Several candidates in this October’s special West Virginia gubernatorial election recently encountered a campaign finance hurdle when the state attorney general’s office issued an opinion that campaign contributions raised before the 2011 election was announced cannot be used for this year’s election. The candidates had been raising money in preparation for the regularly scheduled governor’s election, which will be held in 2012.
The question arose when gubernatorial candidate and current Secretary of State Natalie Tennant requested an advisory opinion from the attorney general as to whether money raised for the 2012 election could be applied to the 2011 special election.

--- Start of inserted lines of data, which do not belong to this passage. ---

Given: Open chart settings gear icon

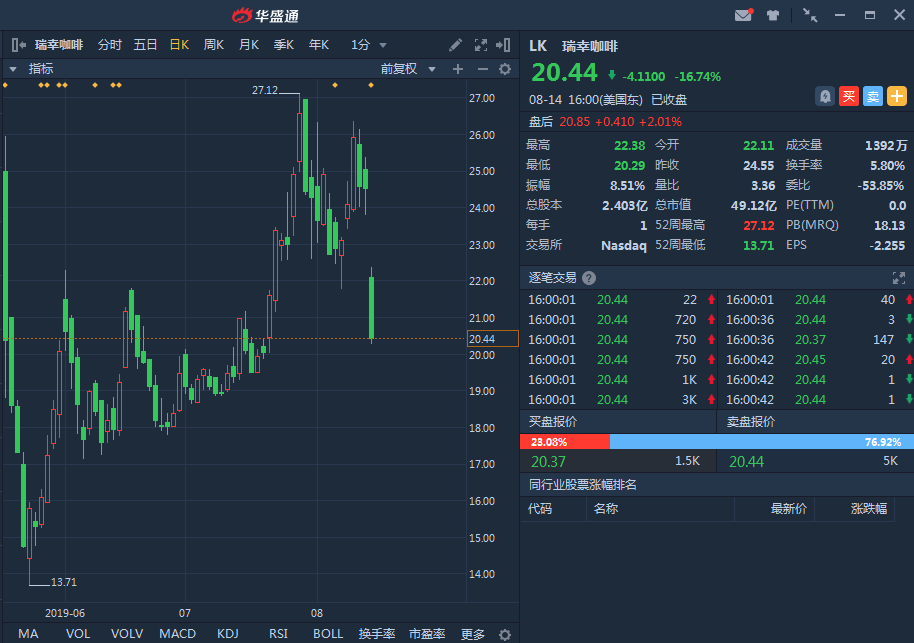Looking at the screenshot, I should coord(505,69).
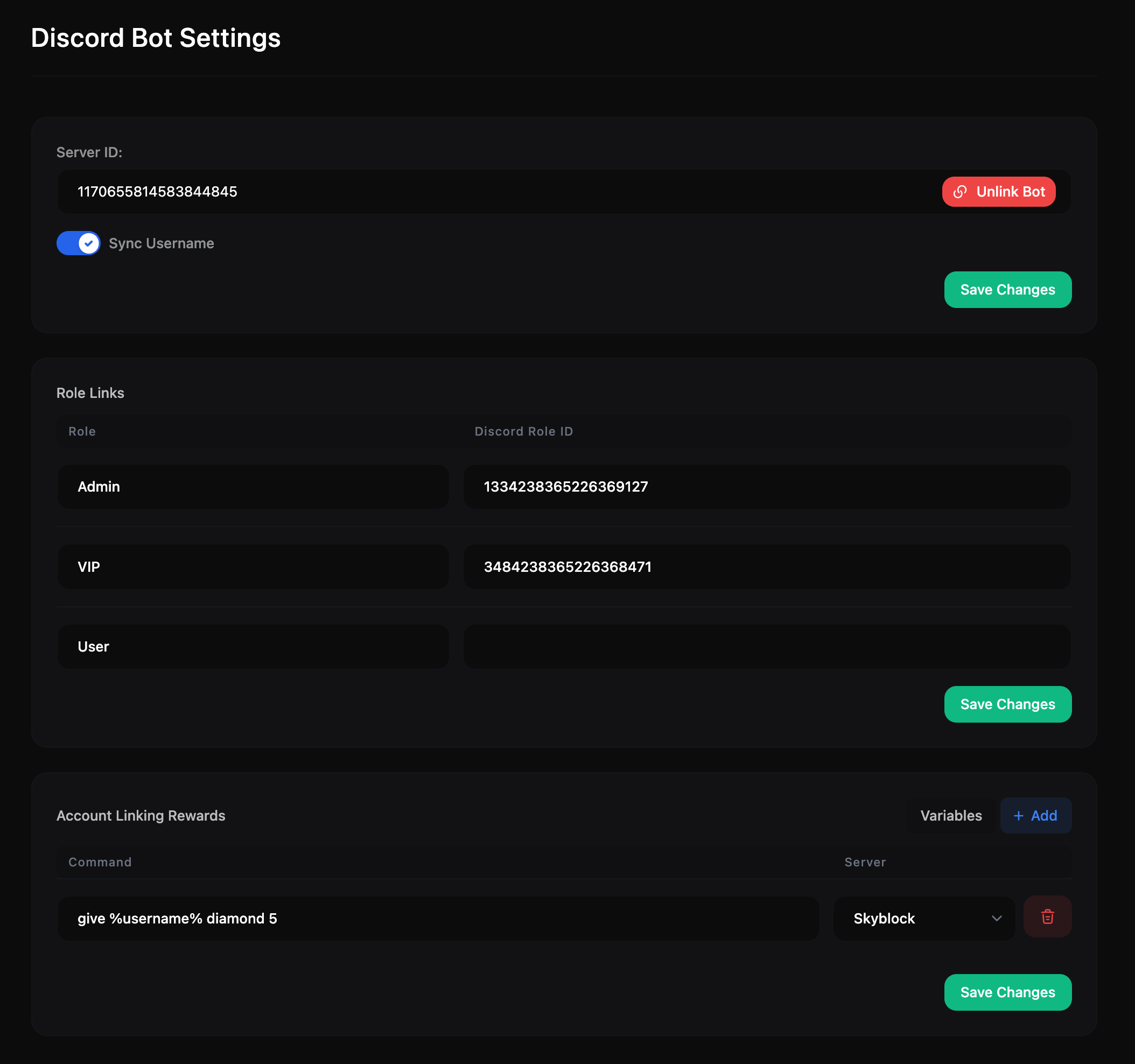Click the Skyblock dropdown chevron arrow
This screenshot has height=1064, width=1135.
(996, 919)
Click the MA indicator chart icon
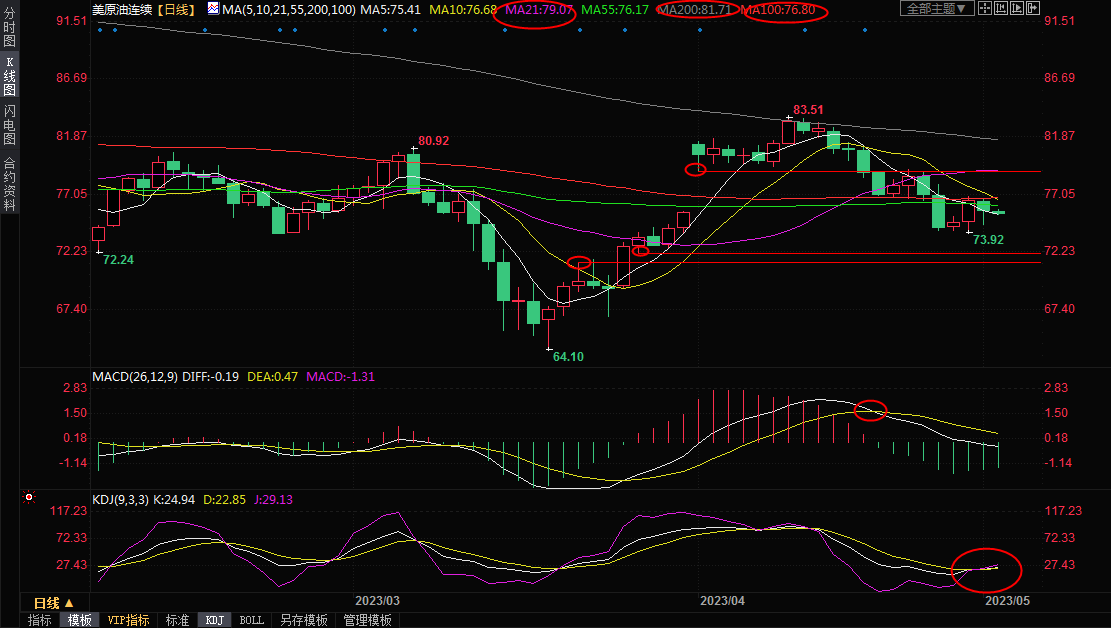1111x628 pixels. tap(214, 9)
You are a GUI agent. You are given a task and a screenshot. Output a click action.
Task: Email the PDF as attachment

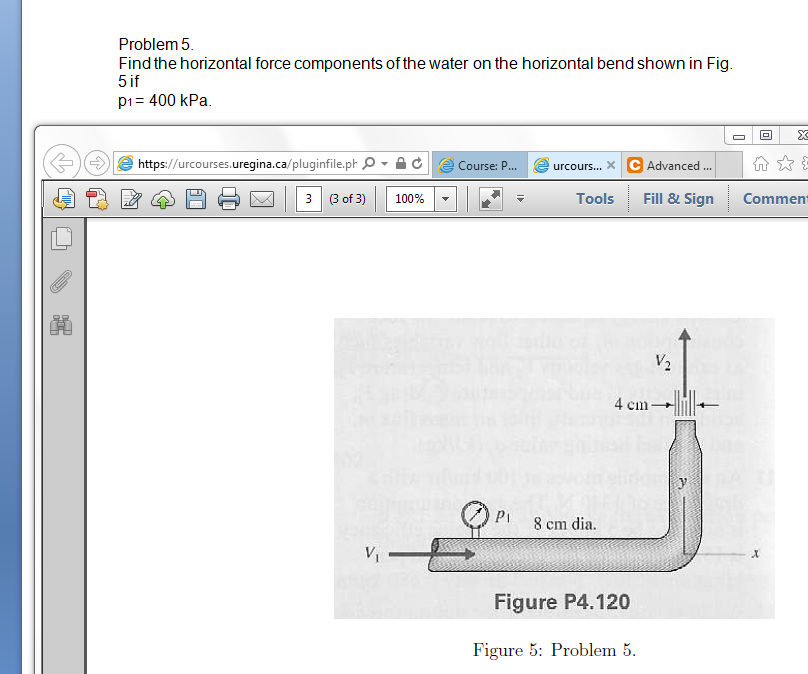tap(262, 198)
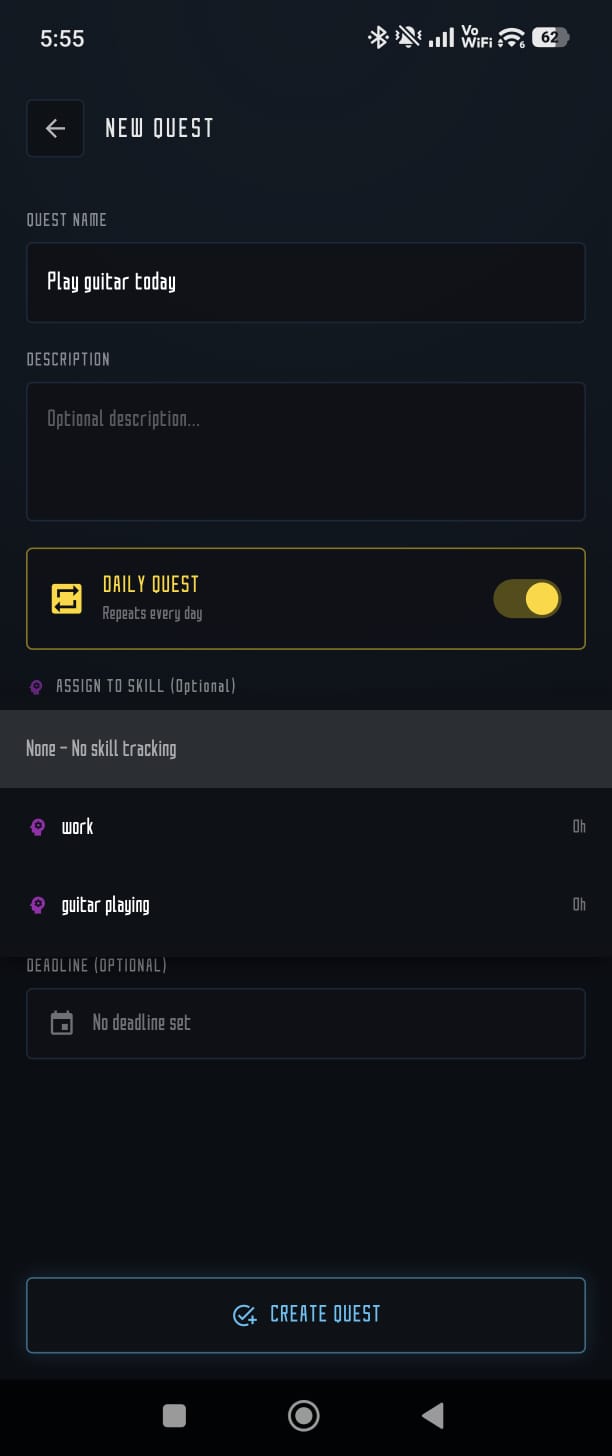
Task: Tap the Daily Quest title text
Action: coord(151,584)
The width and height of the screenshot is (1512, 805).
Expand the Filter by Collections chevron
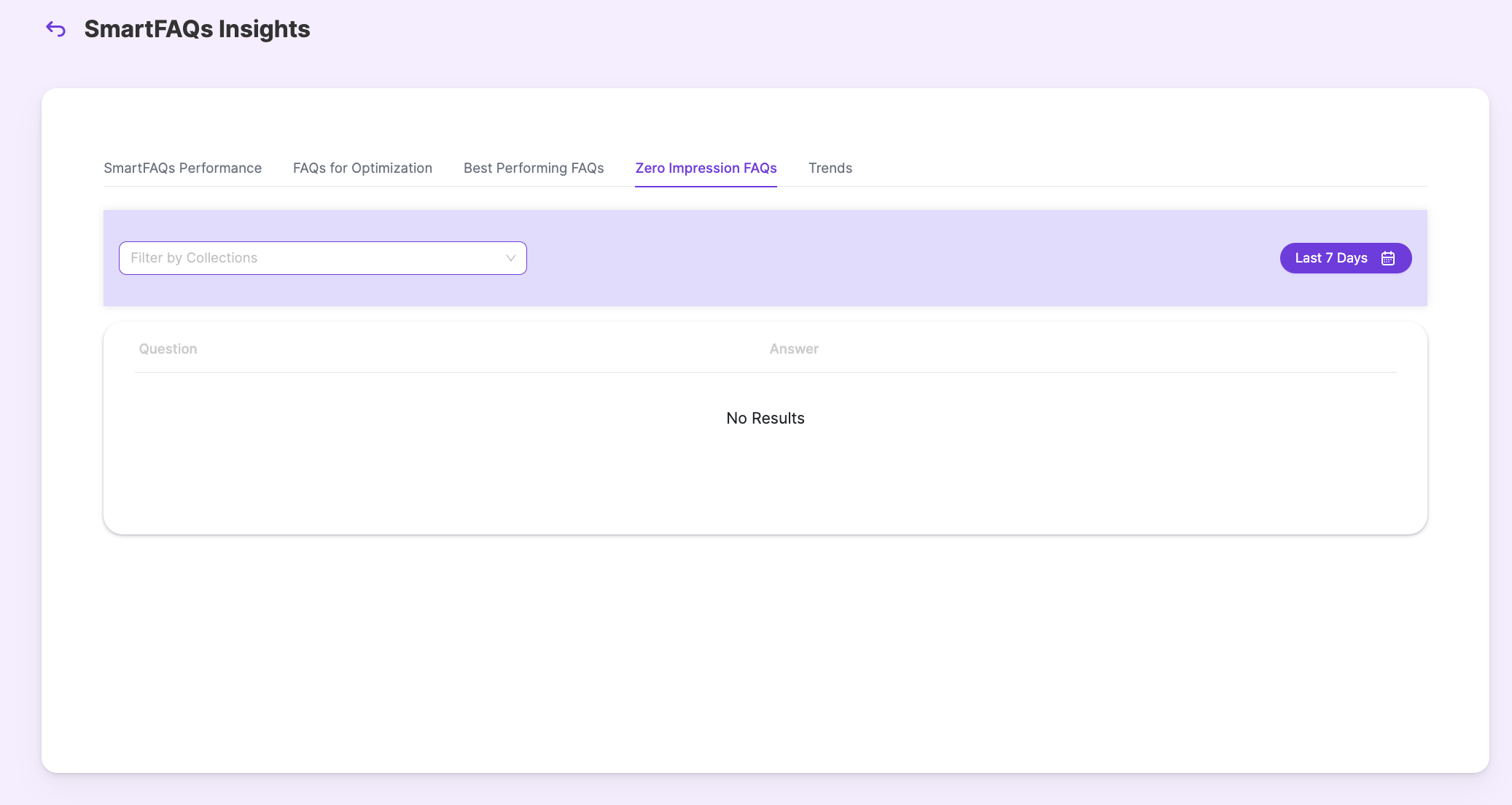tap(510, 258)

In response, Managing Deputy Attorney General Barbara Allen issued an opinion that money raised for 2012 could only be transferred to another campaign after the scheduled general election had passed. According to the opinion, if candidates want to use money raised for the 2012 campaign for this year’s campaign, they have to return it to the donor (in the hope that it will be immediately re-donated for the 2011 campaign) or have it repurposed for the 2011 election (with the donor’s permission).
The opinion affects the five candidates (of fourteen total) running in 2011 who had filed their pre-candidacy declarations for 2012: acting Democratic Gov. and Senate President Earl Ray Tomblin; Secretary of State Tennant; Democratic state Treasurer John Perdue; Republican Sen. Clark Barnes; and Republican Putnam County attorney Mark Sorsaia.
The affected candidates are expected to request that the returned funds be re-donated to their 2011 campaigns or to request that the donors allow them to “re-designate” their donations to this year’s campaign, a potentially onerous and expensive process.
Allen made clearthat the opinion was purely hypothetical and that the attorney general’s office was not rendering an opinion on the specific situation of any of the candidates. However, both the Tomblin and Perdue campaigns, which reportedlyhave raised the most in donations, appear to be taking the letter seriously and plan to return donations made to their 2012 campaigns and ask that they be re-donated for their 2011 efforts.
Brendan Glavin, a data manager with the Campaign Finance Institute, thinks that the candidates who return or request to re-designate 2012 contributions will not have an overly difficult time of it, though he acknowledges that “it is a logistical pain.”
However, Glavin points out that if a donor allows a donation to be re-designated, the money in question never has to be removed from the campaign’s bank account. “Doing a re-designation would likely be a lot easier from a logistics standpoint,” says Glavin. “Anything that keeps them from having to write checks back I’m sure they would consider a plus.”